The first forty or so pages
of Adorno’s book offer many such stark paradoxes (often seeming to mix Hegel,
Marx, Freud, and Nietzsche) in what amounts to a sort of overture of fragments,
a disassembly of motifs; these motifs are also presented in a more integrated fashion
in a sequence titled “The Mediation between Music and Society” from Introduction to the Sociology of Music
(43-49). From about page 50 to 123, the commentary focuses more fully on
Beethoven’s middle period and particularly on the significance of sonata form with
some attention to the powerful example of the Appassionata sonata (also, in the
midst here, there is a chapter discussing the symphonies, the Eroica, etc.). The
seventy pages following page 123 are focused more fully on Beethoven’s late
works.
For Adorno, the significance
of Beethoven’s music results, on the one hand, from its power as form, its
autonomous structure of expression, and on the other hand, from its resistant engagement
of his society’s “ideology,” its assumed values and power relations. This dual
emphasis is clear at the very start of Adorno’s commentary when he declares
that the “ideological significance” of Beethoven’s music is that it is “a voice
lifted up, that it is music at all,” and this significance is heightened beyond
the ordinary because, for Beethoven, the very possibility of having an uplifted
voice is placed into question by bourgeois ideology – is falsified by its domination
of thought and expression (6).
Beethoven’s music attempts to
overcome that “crushing” domination and the seemingly patent “a priori untruth” and falsity of having a
voice in the first place in such a society, and he does so by creating music
which is continually in process, absorbing, moving, and dodging among
conventions, and “unfolding truth” from “nothing,” from the barest motifs: “Beethoven’s
work can be seen as an attempt to revoke the a priori untruth of music’s voice, of its being music at all,
through its immanent movement as an unfolding truth. Hence, perhaps, the
insignificance of its starting point: this is nothing…” (7). I’m reminded of
the notion of “making music” I broached in my last post – that in performing
Beethoven’s work, one seems to be not only witnessing but participating in the
creation of the piece, the working out of motifs, the resolution of tensions,
the upwellings of feeling: in short, we feel we are participating with
Beethoven in ‘making’ the music.
What we witness and “realize”
in sound, in Adorno’s view of Beethoven, is music in the very process of creation: music that “brings forth
itself...as a tour de force, a
paradox, a creatio ex nihilo…a
‘floating’” experiment, forming music out of the simplest details, even as – in
this Marxist-Hegelian view – its form is “mediated” and “comprehensible only in
terms of its function within the reproduction of society as a whole.” The
“liberated details” of his music enact and resist – through a process of
estranged open-endedness – the concept that in “bourgeois”

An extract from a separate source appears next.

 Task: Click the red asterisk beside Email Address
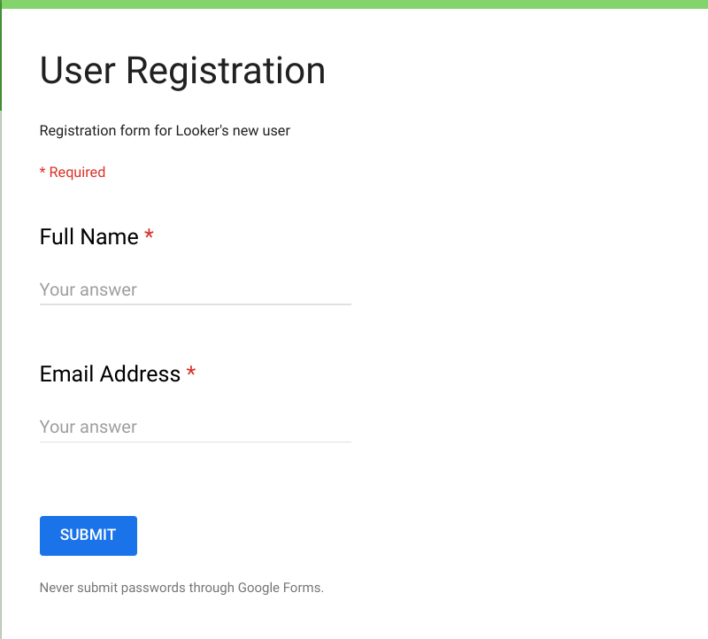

society all is “interchangeable” or “fungible,” that no individual detail (no
musical note, banknote, or person) exists in itself and everything exists in relation
to the whole (34). Beethoven’s reimagining in music of the relation of parts to
the whole confronts and intentionally disturbs the typical bourgeois listener, for
whom the “amusement” of music is embraced as “a way to defeat boredom” (8), as
a distraction from the ennui familiar to Baudelaire.

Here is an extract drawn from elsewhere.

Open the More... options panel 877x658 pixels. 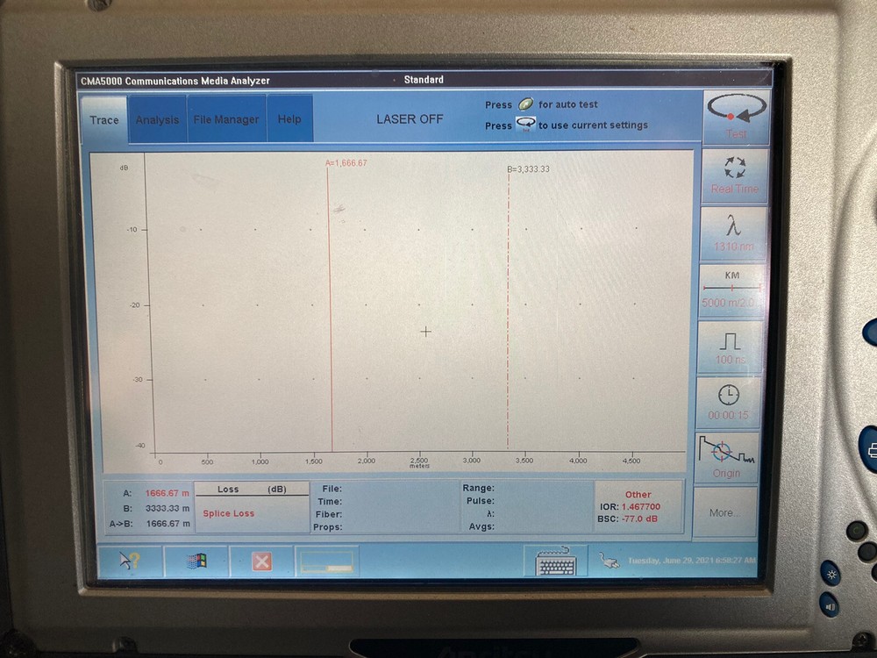724,513
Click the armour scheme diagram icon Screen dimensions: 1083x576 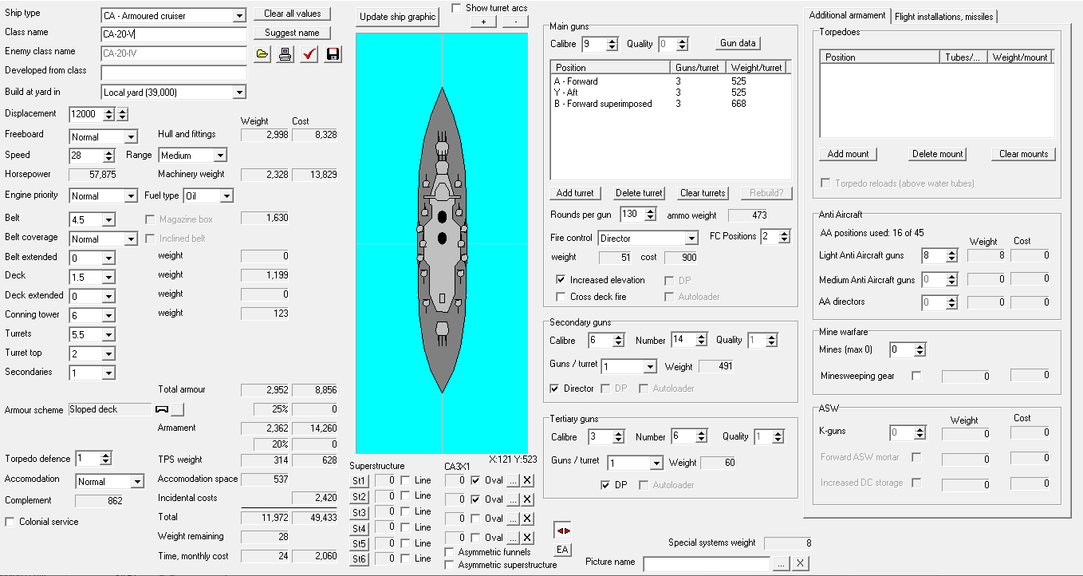[162, 409]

“If Beethoven is the musical
prototype of the revolutionary bourgeoisie, he is at the same time the
prototype of a music that has escaped from its social tutelage and is
esthetically fully autonomous, a servant no longer. His work explodes the
schema of a complaisant adequacy of music and society” (43), and the music does
so by “reconstructing out of freedom” the otherwise self-deluded bourgeois
assumptions about the power of self-projection and the free will to impose a masterful
unity.
“By its power, his successful
work of art posits the real success of what was in reality a failure,” for “that
bourgeois society is exploded by its own immanent dynamic – this is imprinted
in Beethoven’s music,” whose creative process both reproduces and puts to shame
(“explodes”) the “esthetic untruth” of bourgeois expressiveness and freedom,
which are revealed as a deluded nullity in comparison to the power of the music
(46).
Though my account here may
well misrepresent (or at least fail to clarify) Adorno’s difficult formulations, I’ll
keep trying and turn to Adorno’s treatment of the Appassionata sonata in my next post.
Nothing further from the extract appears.